- **WORK ITEM**
In the commentary on gun storage, what share of survey respondents said they kept at least one gun around the house unlocked?

I started writing about gun violence in 2012, hoping I could provide some degree of objectivity for how public health and medical researchers talked about guns. What concerned me then, and continues to concern me now, is the degree to which scholars providing ‘evidence-based’ research to help define more effective strategies and programs for reducing gun violence should align their research with at least some degree of understanding about how gun owners use their guns.

              Unfortunately, this is rarely the case, and a typical example of the lack of reality about gun behavior can be found in a new article published in JAMA Network covering the different ways that gun owners deal with safe storage of their guns.

              Here’s what the research article is all about: “Unsecure home firearm storage is associated with further increased risk of firearm death, and the promotion of secure firearm storage (e.g., with a locking device) may help reduce firearm injury and death.”

              However, according to the research findings, nearly 60% of the respondents in this survey said they kept at least one gun around the house unlocked, and one out of five said they kept the unlocked gun in plain sight.

              Of course, this information tells us that many gun owners are behaving with their guns in very unsafe ways. Who but an idiot would leave an unlocked gun lying around, right?

              This question and the choices respondents were given for an answer demonstrates just how meaningless this survey happens to be, and the idea that it would be used to formulate more effective strategies for dealing with gun violence is a joke.

              Why do I say that? Because what the researchers should have asked was whether the gun owner was able to access the gun while it was ‘hidden’ away. If I stick a gun in my pocket and I’m a woman and I put the gun in my purse, guess what? The gun is hidden and I’m probably the only person who knows where it is.

- **RECORDS SUPPLIED**
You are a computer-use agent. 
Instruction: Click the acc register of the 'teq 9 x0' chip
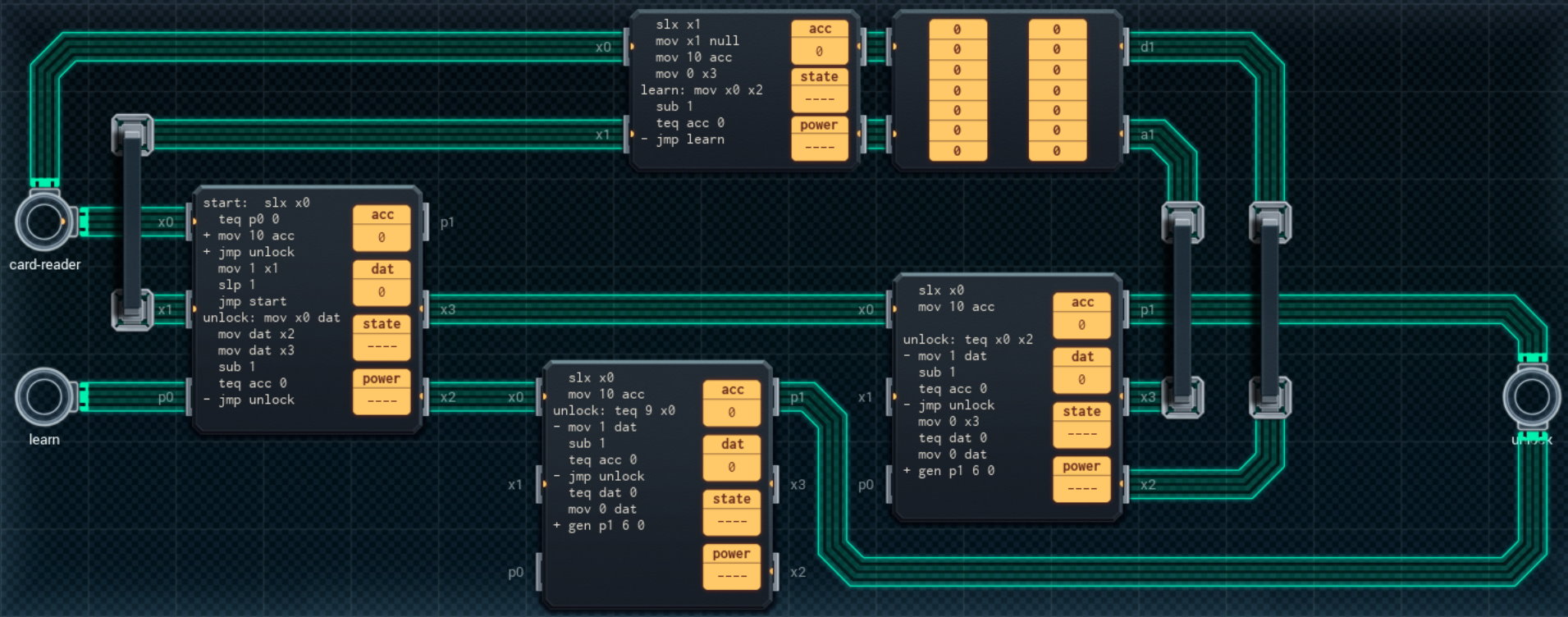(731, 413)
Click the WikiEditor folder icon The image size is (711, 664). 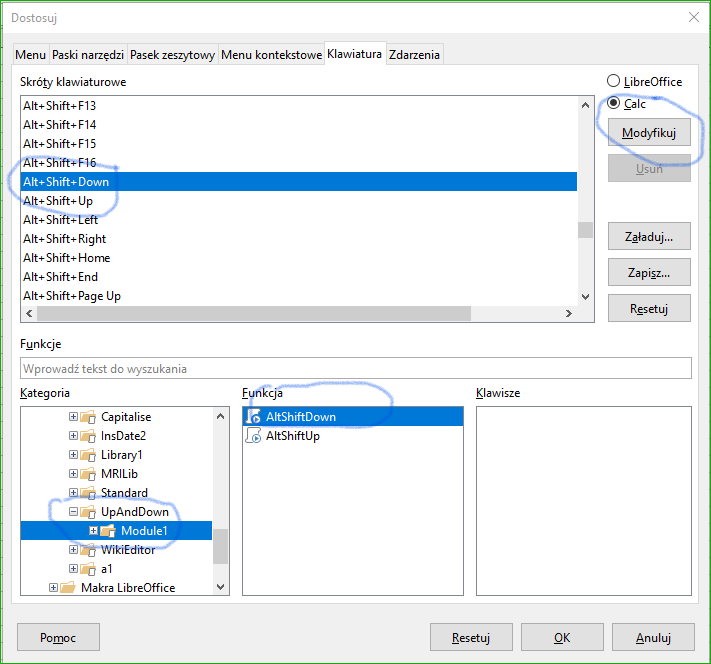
...
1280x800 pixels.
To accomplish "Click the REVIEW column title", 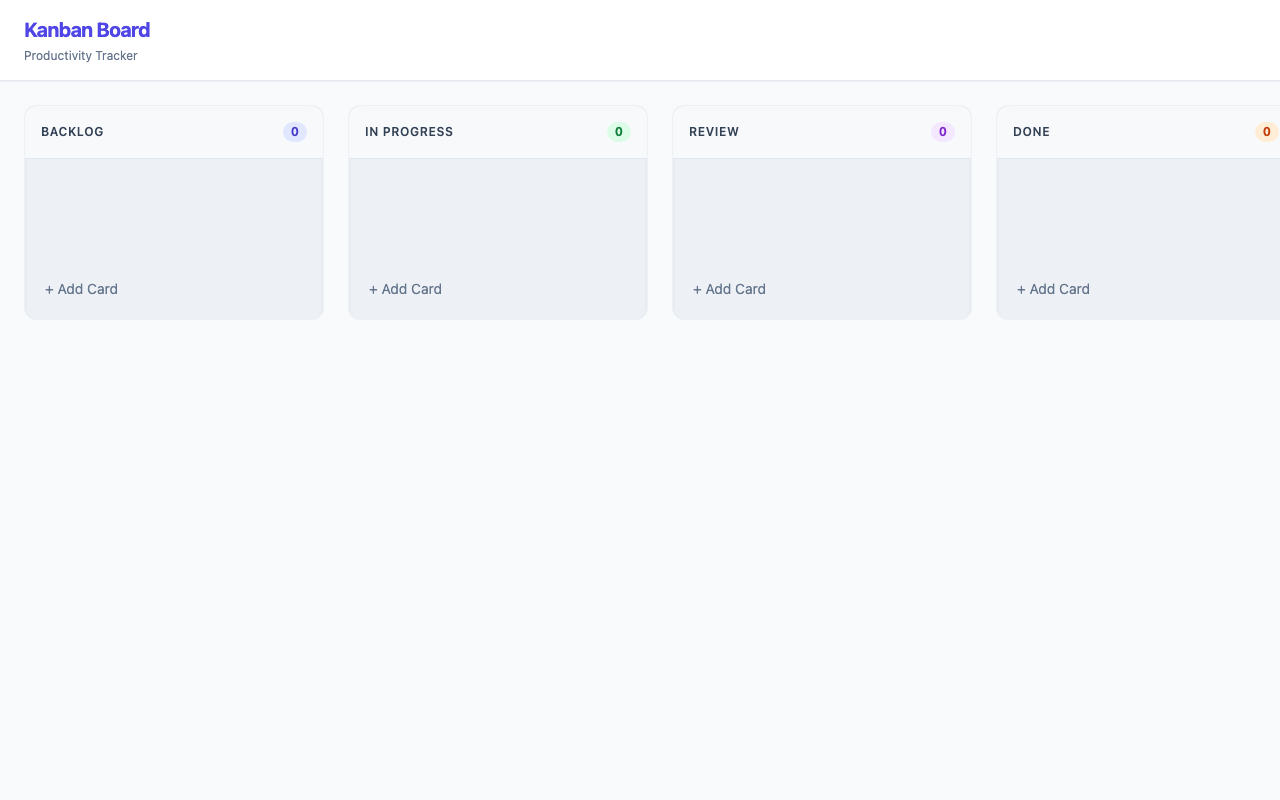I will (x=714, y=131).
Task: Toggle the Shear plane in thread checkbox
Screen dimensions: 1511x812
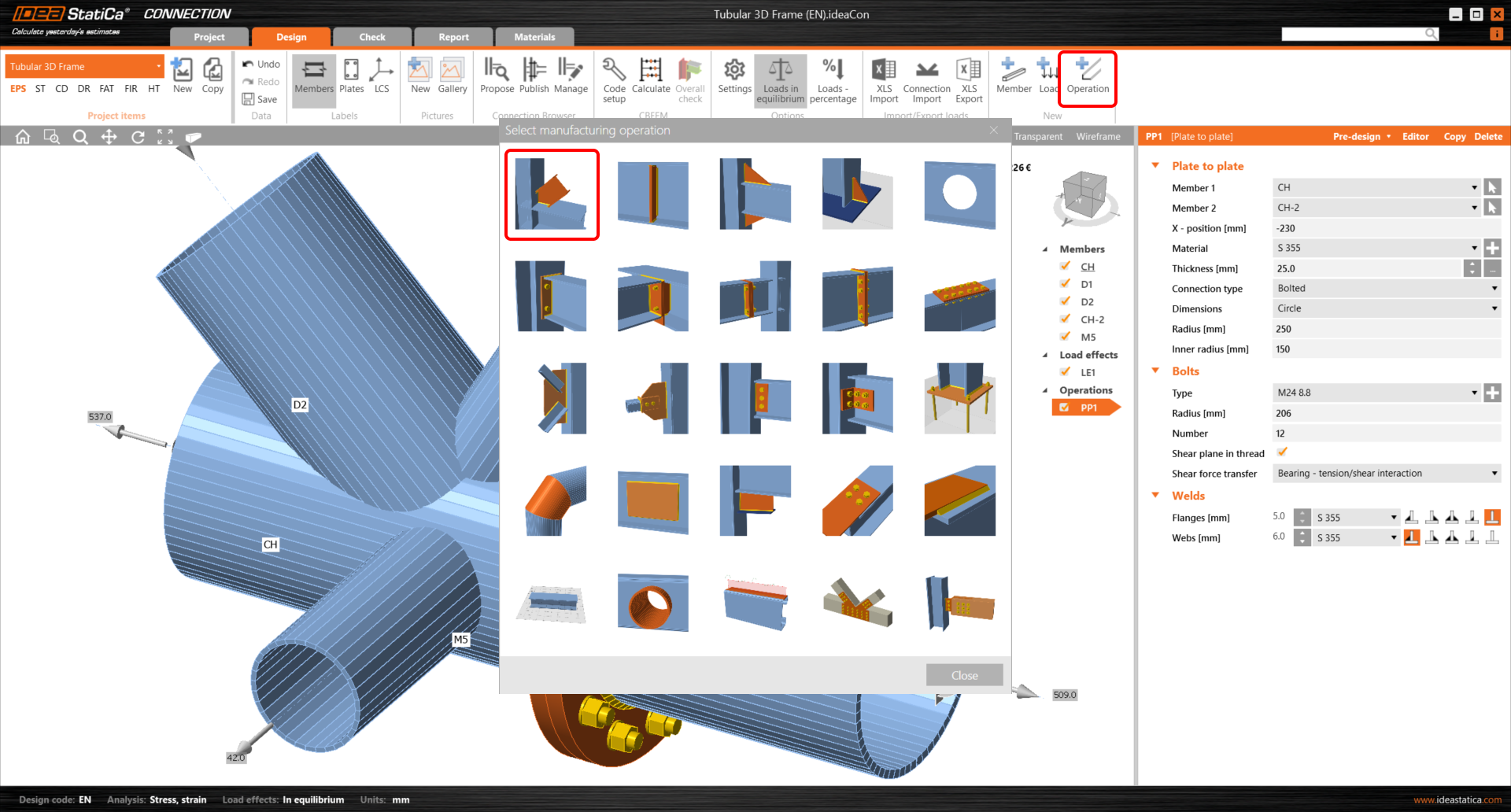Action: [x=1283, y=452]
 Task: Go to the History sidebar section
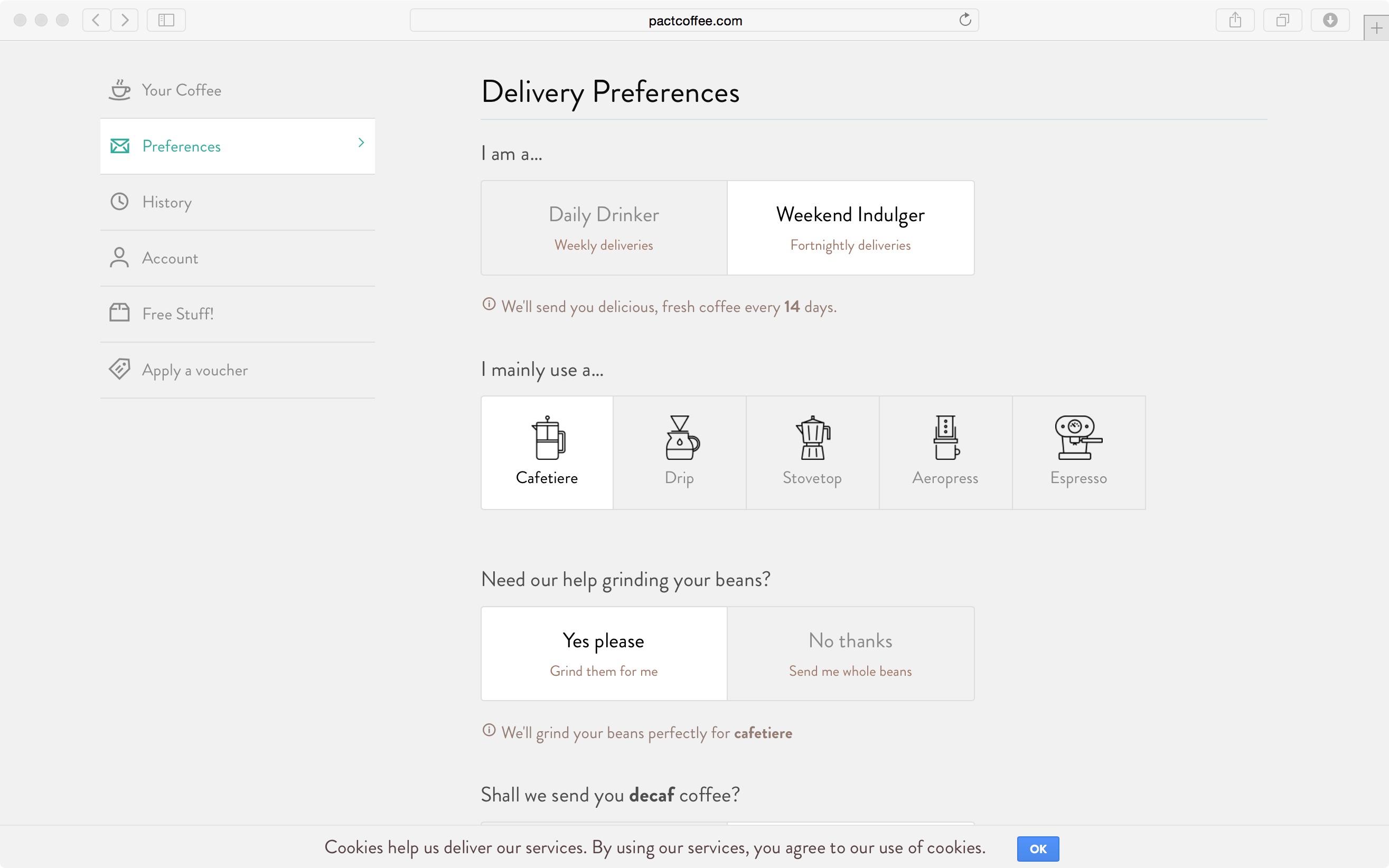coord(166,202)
---
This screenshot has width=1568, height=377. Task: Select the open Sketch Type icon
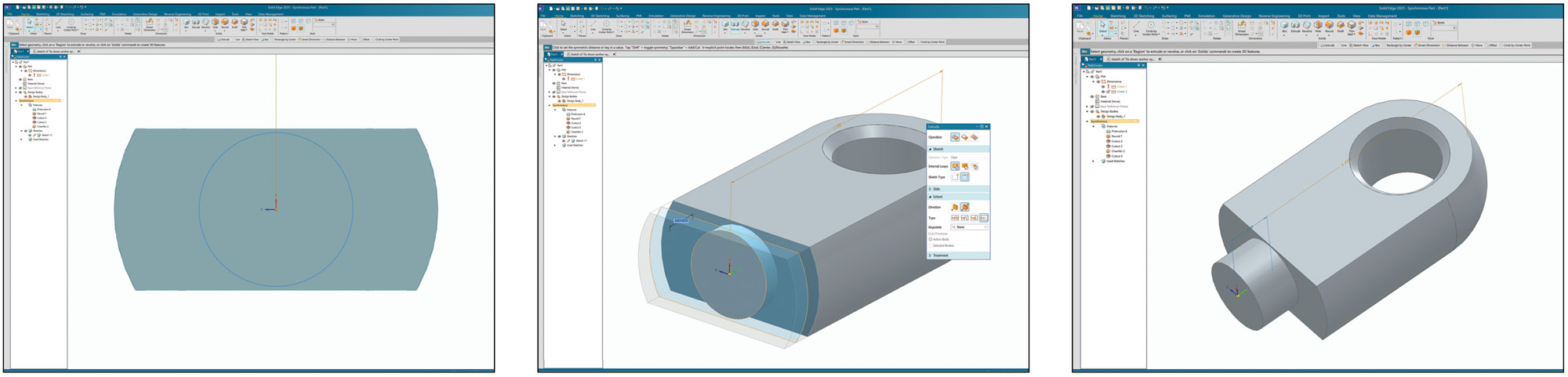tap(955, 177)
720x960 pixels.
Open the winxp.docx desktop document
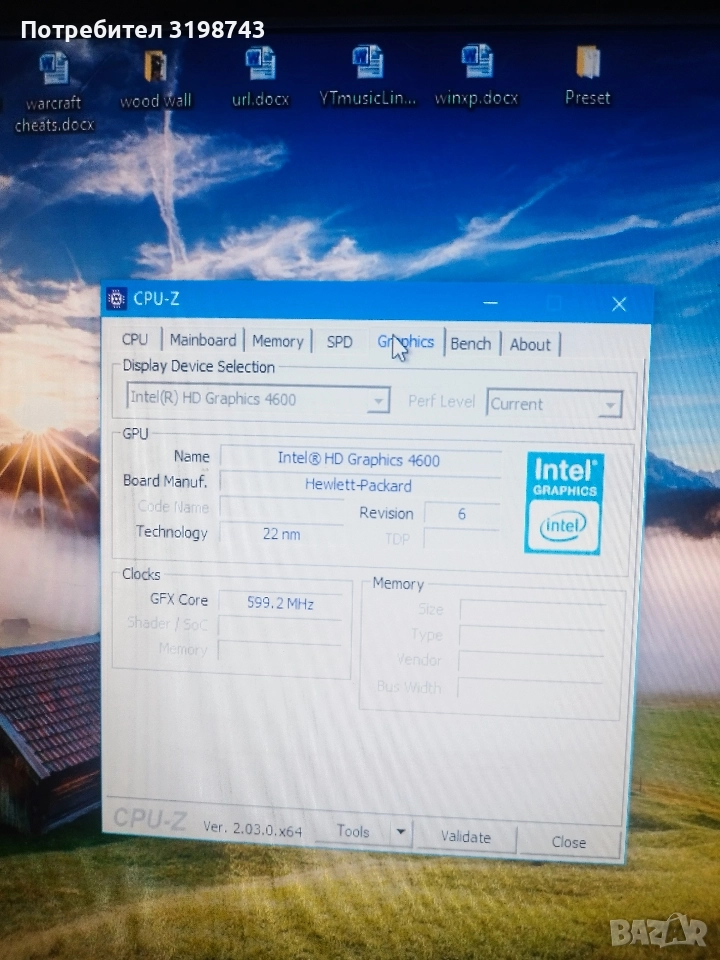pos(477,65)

- **ANSWER SPACE**
Nearly 60%